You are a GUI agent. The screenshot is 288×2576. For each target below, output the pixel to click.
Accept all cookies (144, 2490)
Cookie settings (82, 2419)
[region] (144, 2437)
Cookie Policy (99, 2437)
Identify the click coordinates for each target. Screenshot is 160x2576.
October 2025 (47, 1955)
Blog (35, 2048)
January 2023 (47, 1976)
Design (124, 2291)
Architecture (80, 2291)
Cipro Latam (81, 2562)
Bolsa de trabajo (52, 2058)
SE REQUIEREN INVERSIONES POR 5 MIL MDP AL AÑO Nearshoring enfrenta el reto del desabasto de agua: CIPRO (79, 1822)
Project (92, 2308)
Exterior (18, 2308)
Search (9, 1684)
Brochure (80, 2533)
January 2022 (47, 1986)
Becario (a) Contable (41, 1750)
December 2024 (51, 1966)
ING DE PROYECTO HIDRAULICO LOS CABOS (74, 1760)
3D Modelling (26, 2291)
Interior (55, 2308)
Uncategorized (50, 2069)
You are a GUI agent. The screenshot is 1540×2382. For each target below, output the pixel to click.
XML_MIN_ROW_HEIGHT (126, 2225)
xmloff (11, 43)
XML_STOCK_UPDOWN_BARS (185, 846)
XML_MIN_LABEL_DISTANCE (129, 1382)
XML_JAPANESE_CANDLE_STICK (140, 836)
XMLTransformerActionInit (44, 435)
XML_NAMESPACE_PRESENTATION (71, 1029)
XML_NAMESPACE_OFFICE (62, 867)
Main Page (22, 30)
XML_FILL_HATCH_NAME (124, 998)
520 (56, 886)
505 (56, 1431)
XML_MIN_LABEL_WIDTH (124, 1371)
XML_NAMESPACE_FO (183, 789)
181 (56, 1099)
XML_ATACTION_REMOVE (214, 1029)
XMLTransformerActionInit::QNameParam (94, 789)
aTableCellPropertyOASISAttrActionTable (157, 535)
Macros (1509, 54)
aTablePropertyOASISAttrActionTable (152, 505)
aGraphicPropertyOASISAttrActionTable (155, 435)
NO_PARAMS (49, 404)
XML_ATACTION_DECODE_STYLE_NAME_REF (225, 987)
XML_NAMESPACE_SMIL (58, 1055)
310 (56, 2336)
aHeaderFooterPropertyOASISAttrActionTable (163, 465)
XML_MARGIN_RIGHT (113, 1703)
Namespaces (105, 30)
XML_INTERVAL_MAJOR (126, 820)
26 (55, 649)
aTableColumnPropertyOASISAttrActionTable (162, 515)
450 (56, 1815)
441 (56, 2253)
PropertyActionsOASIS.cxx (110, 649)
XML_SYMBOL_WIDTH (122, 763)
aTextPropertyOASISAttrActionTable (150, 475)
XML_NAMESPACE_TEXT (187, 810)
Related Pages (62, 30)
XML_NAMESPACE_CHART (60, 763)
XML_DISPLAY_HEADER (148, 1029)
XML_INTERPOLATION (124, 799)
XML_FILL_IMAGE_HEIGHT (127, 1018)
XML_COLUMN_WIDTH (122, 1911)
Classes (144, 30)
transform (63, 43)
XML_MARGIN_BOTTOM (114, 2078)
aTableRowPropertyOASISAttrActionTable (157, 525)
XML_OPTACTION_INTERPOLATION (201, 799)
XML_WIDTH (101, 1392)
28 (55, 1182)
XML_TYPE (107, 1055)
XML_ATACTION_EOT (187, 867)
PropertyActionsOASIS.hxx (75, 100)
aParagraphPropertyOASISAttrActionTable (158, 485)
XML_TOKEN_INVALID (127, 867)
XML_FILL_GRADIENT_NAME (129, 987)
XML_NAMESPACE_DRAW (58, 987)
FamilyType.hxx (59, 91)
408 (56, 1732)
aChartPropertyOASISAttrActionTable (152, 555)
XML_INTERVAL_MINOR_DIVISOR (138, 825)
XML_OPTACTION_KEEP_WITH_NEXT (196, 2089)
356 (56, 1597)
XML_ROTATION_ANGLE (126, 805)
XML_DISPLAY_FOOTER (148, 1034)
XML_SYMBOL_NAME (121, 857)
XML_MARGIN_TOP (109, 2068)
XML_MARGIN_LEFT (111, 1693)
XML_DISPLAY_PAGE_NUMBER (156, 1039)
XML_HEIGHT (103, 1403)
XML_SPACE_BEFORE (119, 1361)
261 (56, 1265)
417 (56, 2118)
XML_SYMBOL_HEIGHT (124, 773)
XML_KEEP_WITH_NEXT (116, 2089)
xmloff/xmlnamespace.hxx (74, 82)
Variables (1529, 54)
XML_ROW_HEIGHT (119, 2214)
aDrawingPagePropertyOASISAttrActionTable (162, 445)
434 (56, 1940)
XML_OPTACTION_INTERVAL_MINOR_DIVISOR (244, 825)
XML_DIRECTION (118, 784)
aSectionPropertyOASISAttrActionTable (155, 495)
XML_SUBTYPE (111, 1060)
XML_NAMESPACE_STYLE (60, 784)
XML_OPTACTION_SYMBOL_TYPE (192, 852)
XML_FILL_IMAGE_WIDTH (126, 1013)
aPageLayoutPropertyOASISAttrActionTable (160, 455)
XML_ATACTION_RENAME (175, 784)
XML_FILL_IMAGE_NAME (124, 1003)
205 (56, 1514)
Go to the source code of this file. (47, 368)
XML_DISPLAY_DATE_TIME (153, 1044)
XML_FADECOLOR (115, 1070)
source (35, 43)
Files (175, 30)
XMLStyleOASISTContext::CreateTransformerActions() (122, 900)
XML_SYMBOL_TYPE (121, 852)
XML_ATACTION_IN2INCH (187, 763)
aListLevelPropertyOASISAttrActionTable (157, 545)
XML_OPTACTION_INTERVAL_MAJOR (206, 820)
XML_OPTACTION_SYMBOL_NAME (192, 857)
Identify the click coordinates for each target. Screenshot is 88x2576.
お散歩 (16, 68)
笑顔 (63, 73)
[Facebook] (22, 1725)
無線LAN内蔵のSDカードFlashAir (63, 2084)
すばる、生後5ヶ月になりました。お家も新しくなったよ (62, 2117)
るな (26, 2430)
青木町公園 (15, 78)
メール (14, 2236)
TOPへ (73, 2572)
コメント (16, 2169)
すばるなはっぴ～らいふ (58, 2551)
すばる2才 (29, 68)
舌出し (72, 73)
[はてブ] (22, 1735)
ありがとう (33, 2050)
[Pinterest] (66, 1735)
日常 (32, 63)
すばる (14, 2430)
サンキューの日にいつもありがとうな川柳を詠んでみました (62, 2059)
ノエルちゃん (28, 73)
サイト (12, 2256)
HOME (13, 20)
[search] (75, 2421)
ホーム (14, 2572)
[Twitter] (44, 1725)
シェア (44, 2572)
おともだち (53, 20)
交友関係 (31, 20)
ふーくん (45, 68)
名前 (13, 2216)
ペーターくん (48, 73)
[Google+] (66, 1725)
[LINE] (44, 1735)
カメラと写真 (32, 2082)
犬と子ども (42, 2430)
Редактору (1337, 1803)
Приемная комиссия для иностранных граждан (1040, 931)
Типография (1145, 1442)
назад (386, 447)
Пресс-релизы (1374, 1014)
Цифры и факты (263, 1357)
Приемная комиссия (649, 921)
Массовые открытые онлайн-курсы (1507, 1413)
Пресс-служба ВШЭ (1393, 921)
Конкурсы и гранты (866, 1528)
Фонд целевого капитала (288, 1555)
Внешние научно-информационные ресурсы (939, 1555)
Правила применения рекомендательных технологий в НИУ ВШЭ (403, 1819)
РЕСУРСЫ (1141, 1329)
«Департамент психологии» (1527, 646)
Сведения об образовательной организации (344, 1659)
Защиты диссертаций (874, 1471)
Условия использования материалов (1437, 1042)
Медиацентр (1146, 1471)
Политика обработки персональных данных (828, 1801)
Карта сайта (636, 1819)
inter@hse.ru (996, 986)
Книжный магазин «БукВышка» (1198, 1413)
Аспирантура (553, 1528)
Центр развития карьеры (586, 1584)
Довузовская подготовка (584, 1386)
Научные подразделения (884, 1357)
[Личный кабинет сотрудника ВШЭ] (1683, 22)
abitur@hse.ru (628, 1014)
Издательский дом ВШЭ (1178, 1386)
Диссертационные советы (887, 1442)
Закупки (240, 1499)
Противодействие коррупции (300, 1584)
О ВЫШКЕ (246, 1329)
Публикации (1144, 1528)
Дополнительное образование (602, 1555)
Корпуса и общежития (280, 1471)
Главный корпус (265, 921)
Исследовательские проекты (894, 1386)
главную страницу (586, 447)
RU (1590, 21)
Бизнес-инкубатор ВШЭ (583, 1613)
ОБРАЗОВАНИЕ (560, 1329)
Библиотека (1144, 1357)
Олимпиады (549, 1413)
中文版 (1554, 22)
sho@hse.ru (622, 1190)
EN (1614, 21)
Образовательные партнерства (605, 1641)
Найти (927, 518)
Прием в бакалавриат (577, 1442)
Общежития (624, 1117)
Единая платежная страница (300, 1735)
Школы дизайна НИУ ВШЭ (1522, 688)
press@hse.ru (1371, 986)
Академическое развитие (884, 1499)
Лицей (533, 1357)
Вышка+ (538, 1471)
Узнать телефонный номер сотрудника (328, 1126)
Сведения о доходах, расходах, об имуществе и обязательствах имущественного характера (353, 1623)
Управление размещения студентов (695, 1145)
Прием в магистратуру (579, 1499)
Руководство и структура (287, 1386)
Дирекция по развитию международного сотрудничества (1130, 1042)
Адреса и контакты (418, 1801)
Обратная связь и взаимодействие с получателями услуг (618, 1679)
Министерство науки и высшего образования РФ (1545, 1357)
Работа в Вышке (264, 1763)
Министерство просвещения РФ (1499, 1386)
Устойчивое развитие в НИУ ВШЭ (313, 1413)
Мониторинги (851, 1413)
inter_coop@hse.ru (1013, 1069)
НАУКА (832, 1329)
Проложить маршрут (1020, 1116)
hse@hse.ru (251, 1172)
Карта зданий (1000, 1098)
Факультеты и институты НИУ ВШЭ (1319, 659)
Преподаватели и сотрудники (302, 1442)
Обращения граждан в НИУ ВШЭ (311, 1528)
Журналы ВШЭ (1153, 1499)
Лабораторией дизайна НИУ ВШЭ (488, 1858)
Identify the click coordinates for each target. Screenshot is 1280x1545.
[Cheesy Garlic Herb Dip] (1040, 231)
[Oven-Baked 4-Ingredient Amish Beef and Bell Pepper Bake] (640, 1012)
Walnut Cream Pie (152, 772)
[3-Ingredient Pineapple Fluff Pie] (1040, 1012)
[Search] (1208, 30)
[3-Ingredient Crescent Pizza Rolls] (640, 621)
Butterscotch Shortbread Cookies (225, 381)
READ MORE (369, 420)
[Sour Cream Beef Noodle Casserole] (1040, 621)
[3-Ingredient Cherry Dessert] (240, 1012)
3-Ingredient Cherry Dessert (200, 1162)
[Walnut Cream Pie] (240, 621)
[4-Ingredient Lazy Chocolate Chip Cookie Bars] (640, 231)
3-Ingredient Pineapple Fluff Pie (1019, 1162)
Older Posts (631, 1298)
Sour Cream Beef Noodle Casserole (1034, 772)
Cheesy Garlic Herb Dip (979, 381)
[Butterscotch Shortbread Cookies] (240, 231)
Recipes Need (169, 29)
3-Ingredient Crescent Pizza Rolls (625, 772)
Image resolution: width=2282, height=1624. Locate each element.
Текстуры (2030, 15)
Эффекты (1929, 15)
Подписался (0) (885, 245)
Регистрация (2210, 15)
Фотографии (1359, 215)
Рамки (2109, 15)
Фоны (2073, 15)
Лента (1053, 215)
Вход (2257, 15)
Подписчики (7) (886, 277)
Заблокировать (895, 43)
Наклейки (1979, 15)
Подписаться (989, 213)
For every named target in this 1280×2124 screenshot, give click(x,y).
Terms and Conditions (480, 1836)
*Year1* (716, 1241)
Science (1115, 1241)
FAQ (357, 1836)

━━━━━━━━━━━━━━━━━━━━

§ What is required
Would you print exactly the lines from the first line of the entries above through the line that has "XML_NAMESPACE_PRESENTATION (71, 1029)", both included, and stop there?

§ Task solution
You are a GUI agent. The screenshot is 288×2576. For each target below, output the pixel to click.
Accept all cookies (144, 2490)
Cookie settings (82, 2419)
[region] (144, 2437)
Cookie Policy (99, 2437)
Identify the click coordinates for each target. Screenshot is 160x2576.
October 2025 (47, 1955)
Blog (35, 2048)
January 2023 (47, 1976)
Design (124, 2291)
Architecture (80, 2291)
Cipro Latam (81, 2562)
Bolsa de trabajo (52, 2058)
SE REQUIEREN INVERSIONES POR 5 MIL MDP AL AÑO Nearshoring enfrenta el reto del desabasto de agua: CIPRO (79, 1822)
Project (92, 2308)
Exterior (18, 2308)
Search (9, 1684)
Brochure (80, 2533)
January 2022 (47, 1986)
Becario (a) Contable (41, 1750)
December 2024 (51, 1966)
ING DE PROYECTO HIDRAULICO LOS CABOS (74, 1760)
3D Modelling (26, 2291)
Interior (55, 2308)
Uncategorized (50, 2069)
You are a GUI agent. The screenshot is 1540×2382. For each target below, output the pixel to click.
XML_MIN_ROW_HEIGHT (126, 2225)
xmloff (11, 43)
XML_STOCK_UPDOWN_BARS (185, 846)
XML_MIN_LABEL_DISTANCE (129, 1382)
XML_JAPANESE_CANDLE_STICK (140, 836)
XMLTransformerActionInit (44, 435)
XML_NAMESPACE_PRESENTATION (71, 1029)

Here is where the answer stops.